Records from a collection
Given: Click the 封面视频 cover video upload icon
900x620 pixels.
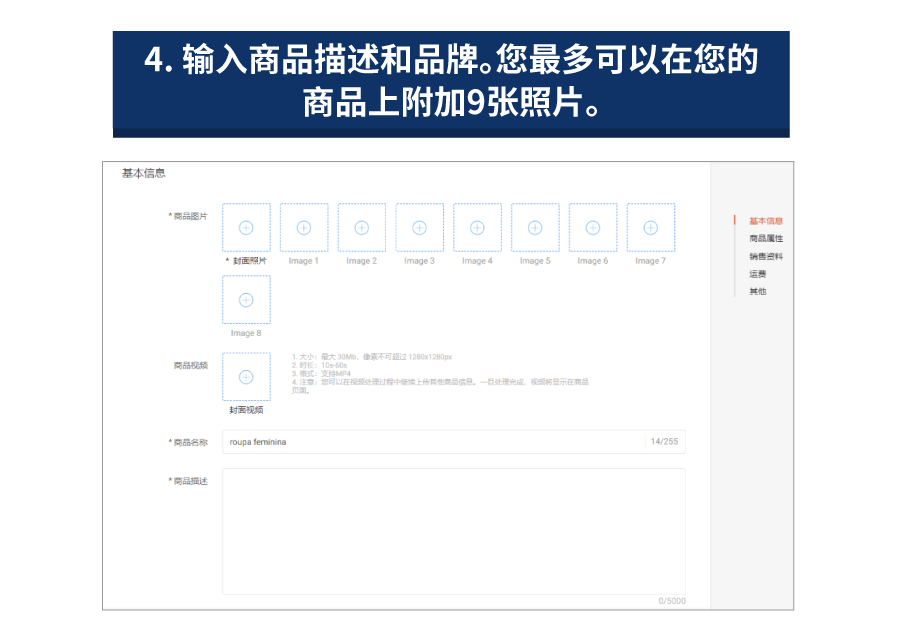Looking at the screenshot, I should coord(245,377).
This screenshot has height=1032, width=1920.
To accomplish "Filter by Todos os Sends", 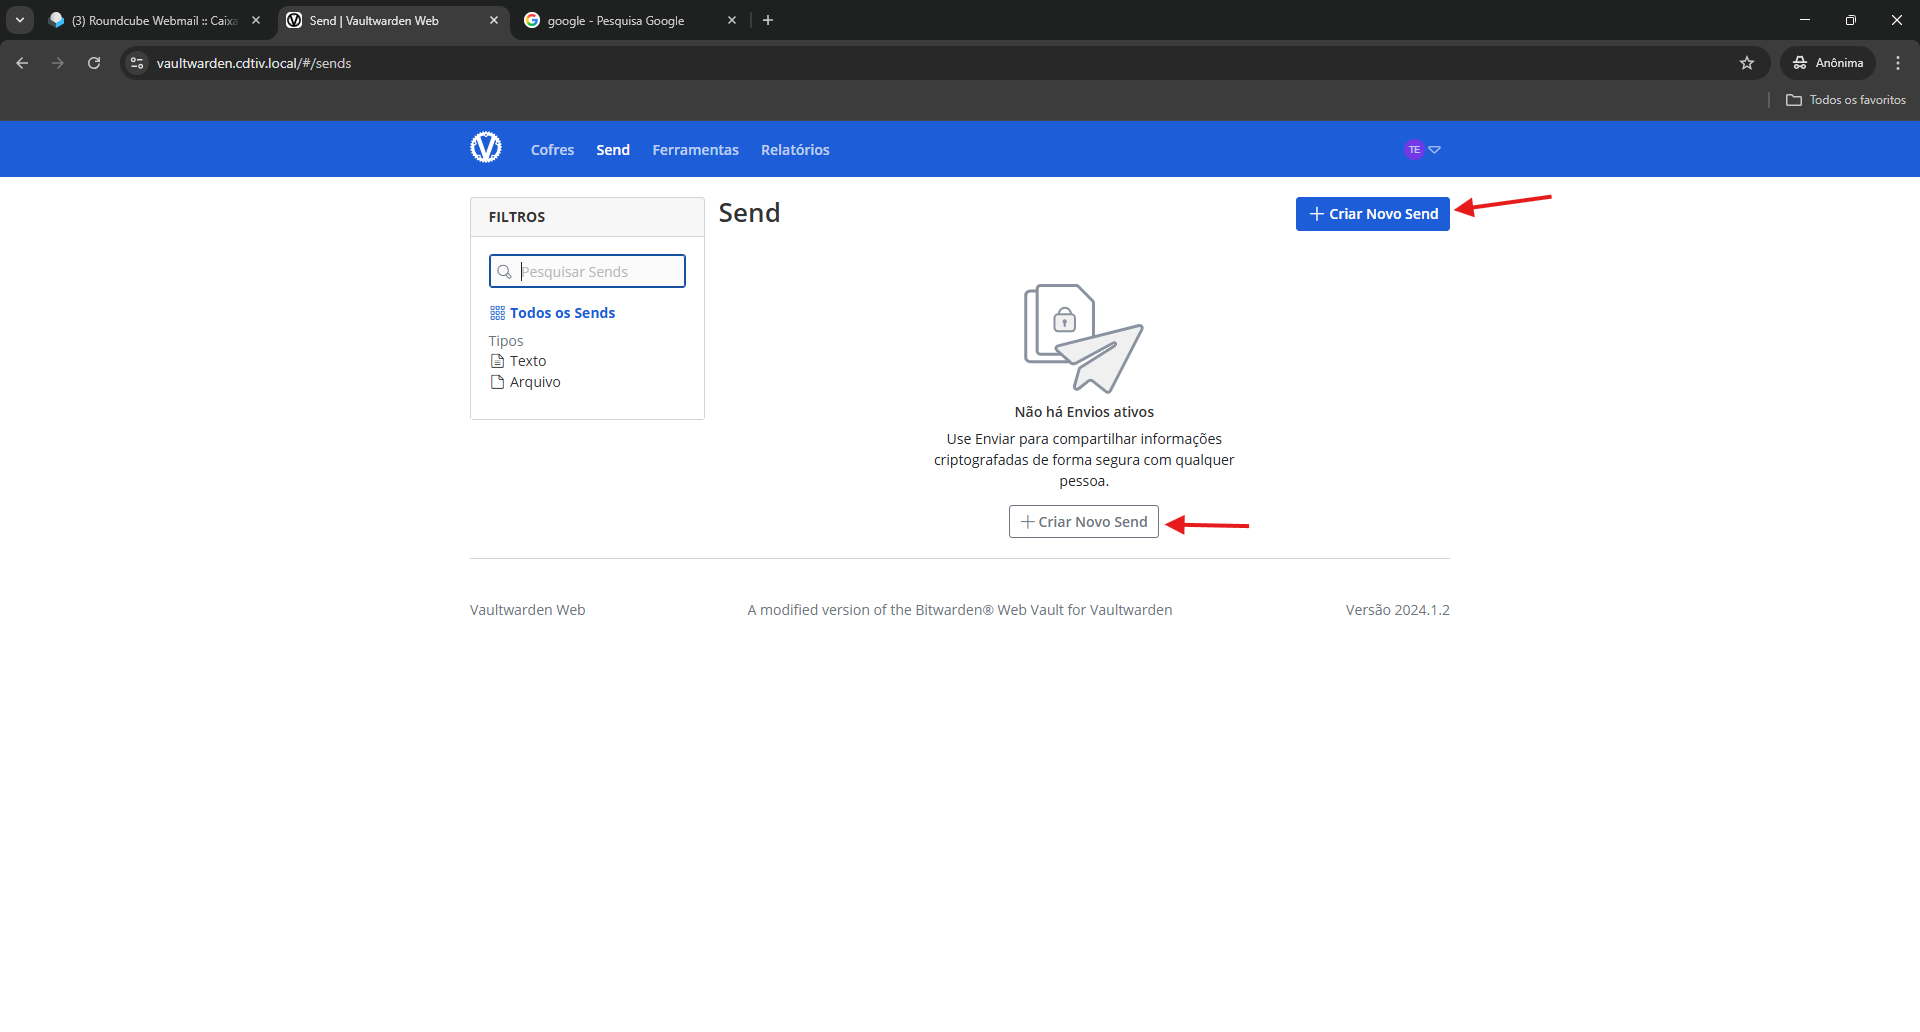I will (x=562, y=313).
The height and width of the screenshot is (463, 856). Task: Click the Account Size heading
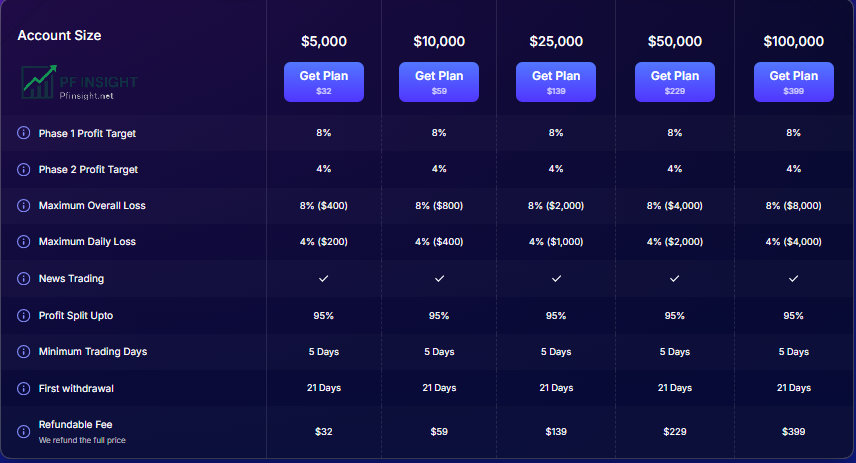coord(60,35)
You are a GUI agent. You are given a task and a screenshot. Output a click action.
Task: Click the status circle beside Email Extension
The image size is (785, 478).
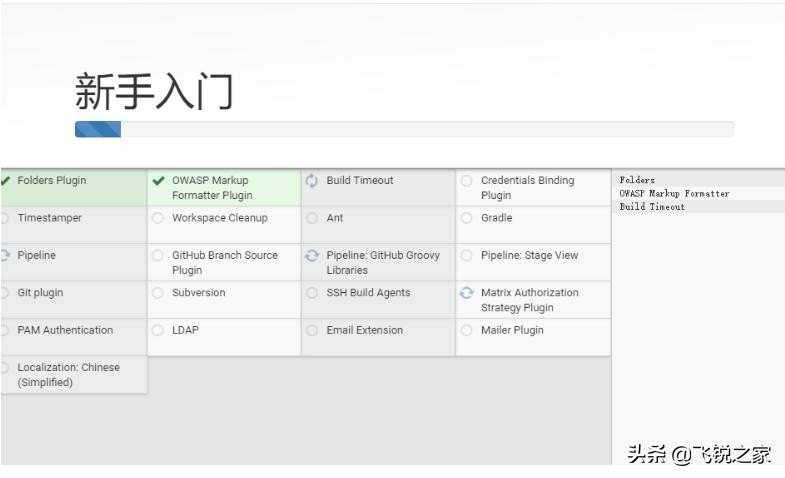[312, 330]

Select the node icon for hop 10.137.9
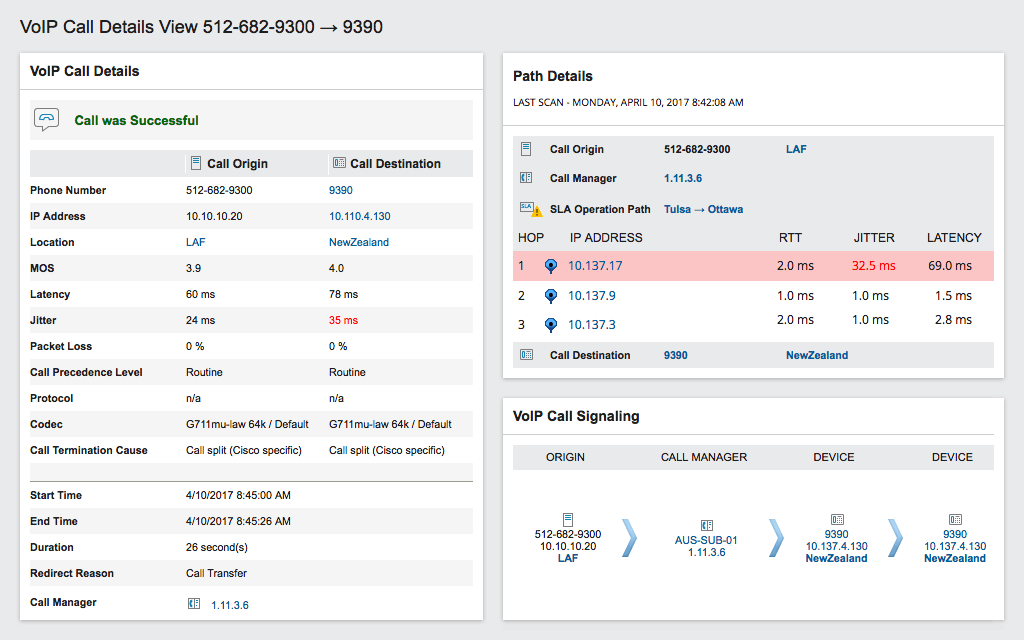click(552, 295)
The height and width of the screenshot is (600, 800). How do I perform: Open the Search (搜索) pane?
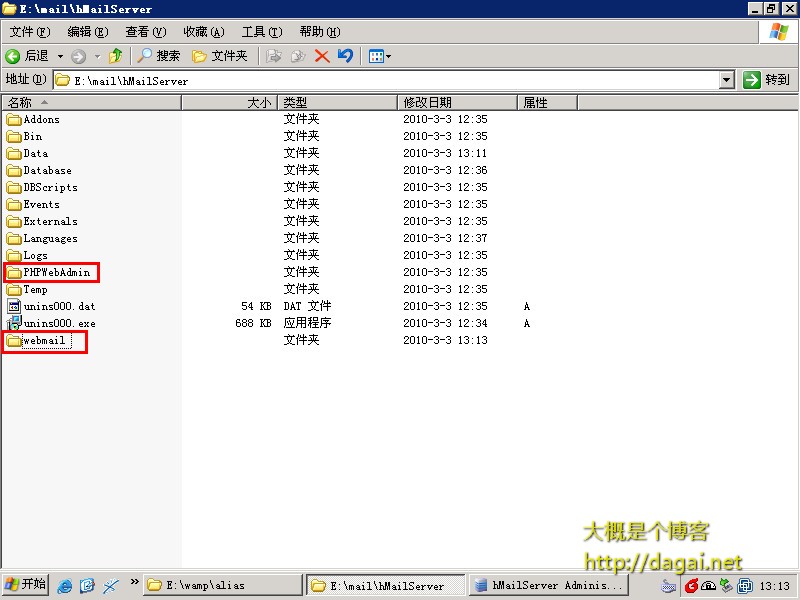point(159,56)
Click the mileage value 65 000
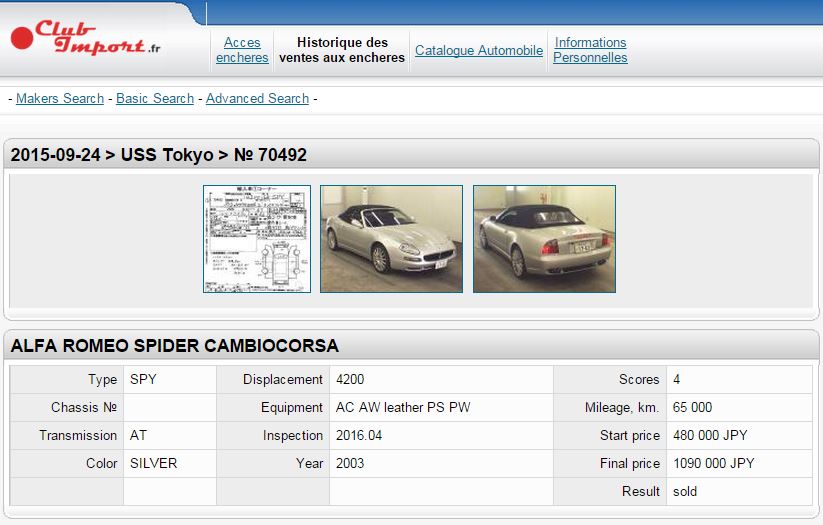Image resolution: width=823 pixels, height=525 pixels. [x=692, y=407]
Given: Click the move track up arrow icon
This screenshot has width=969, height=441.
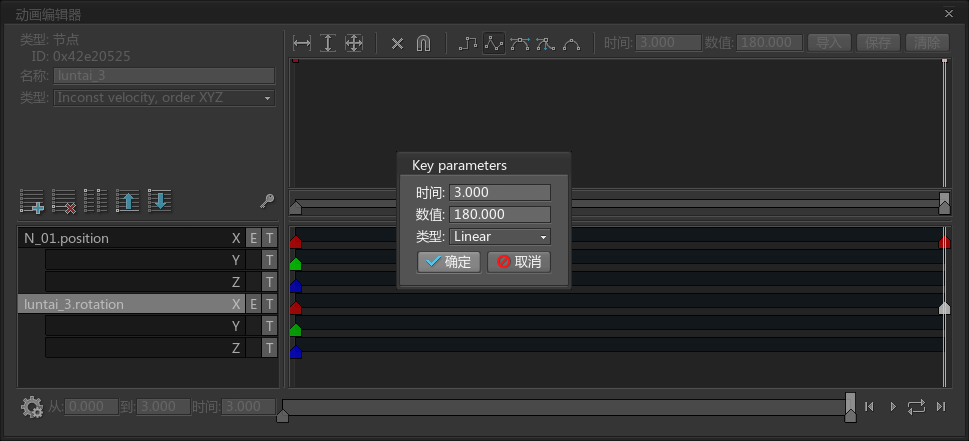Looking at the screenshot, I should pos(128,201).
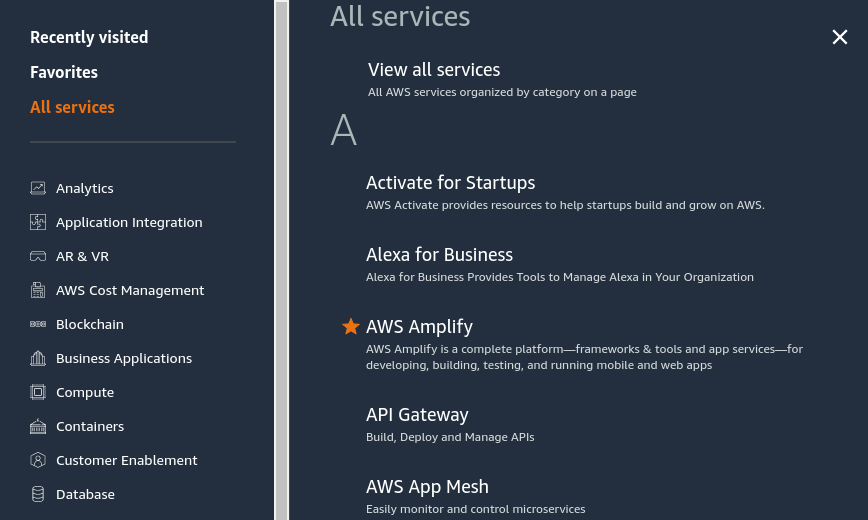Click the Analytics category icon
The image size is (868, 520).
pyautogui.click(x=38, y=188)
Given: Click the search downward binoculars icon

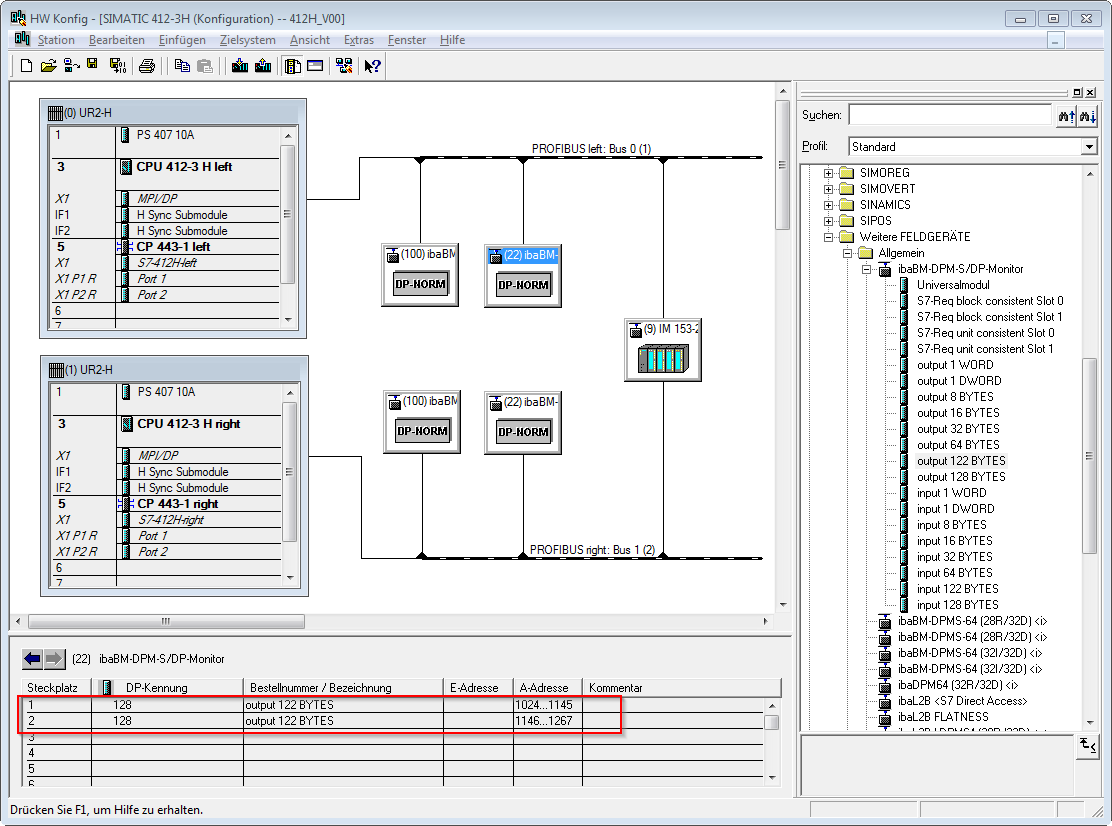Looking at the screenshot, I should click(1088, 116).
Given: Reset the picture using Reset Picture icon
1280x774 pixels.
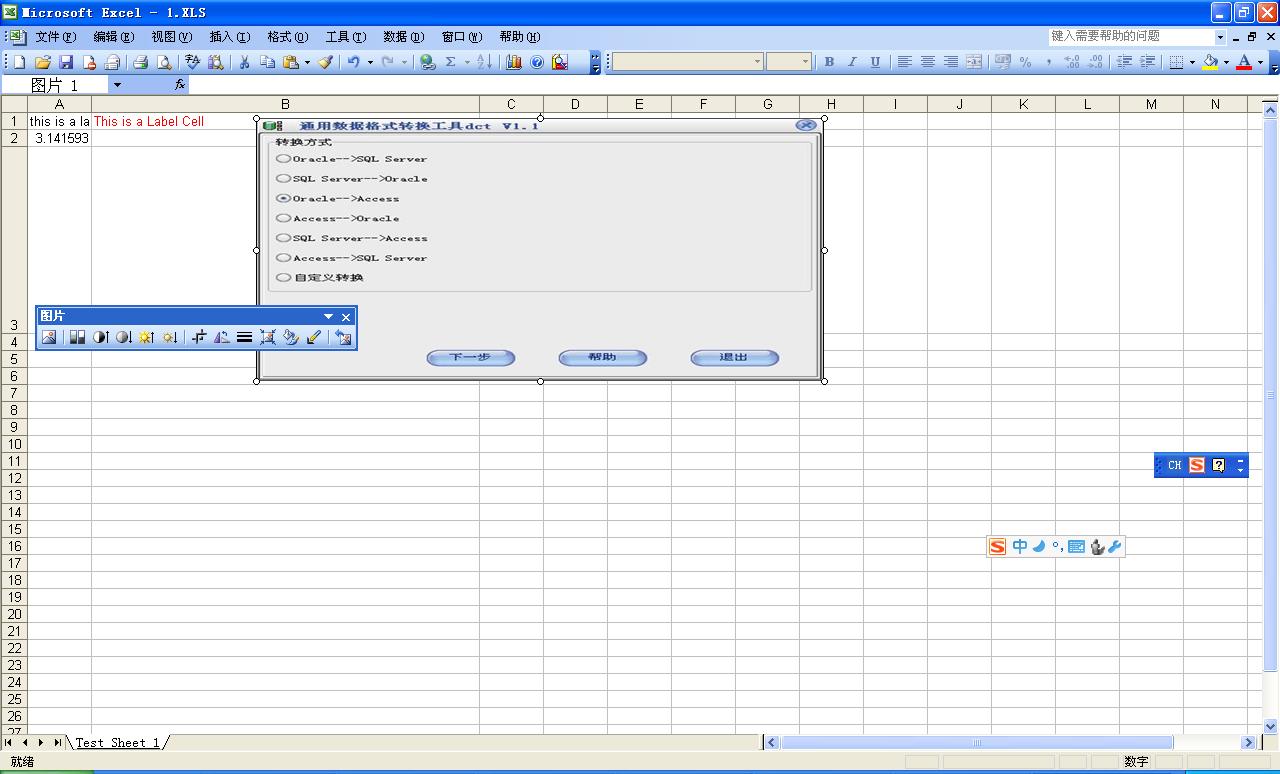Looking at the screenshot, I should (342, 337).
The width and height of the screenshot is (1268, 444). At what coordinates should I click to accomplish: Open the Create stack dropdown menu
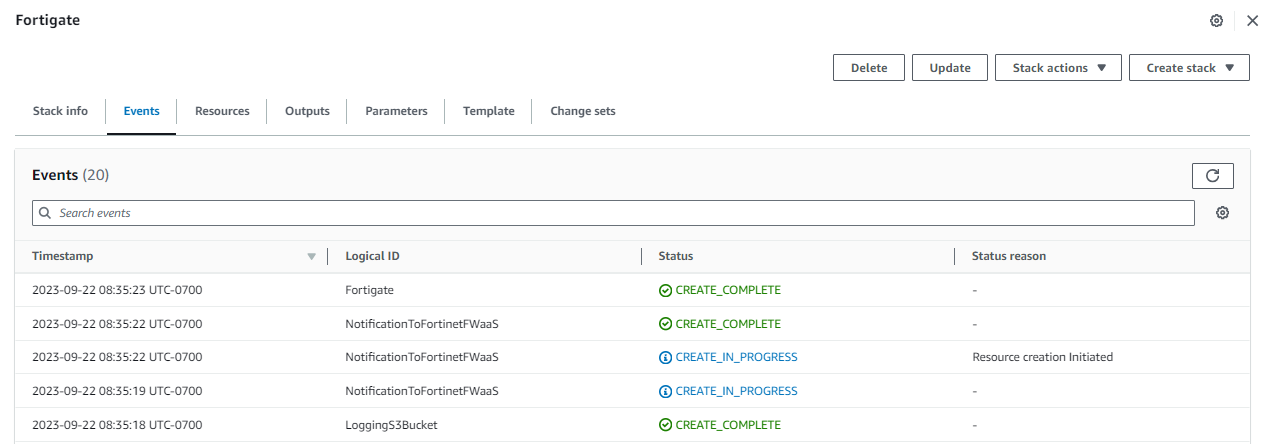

What the task asks:
No pictures should appear in the copy. Print exactly the lines above from the line containing "Given: Click the move track up arrow icon" through the last line of the data.

Task output:
Given: Click the move track up arrow icon
This screenshot has width=969, height=441.
Looking at the screenshot, I should pos(128,201).
Click the Analytics category icon
The image size is (868, 520).
pyautogui.click(x=38, y=188)
Given: Click the search downward binoculars icon

Looking at the screenshot, I should click(1088, 116).
Given: Reset the picture using Reset Picture icon
1280x774 pixels.
Looking at the screenshot, I should (342, 337).
The width and height of the screenshot is (1268, 444). At what coordinates should I click to accomplish: Open the Create stack dropdown menu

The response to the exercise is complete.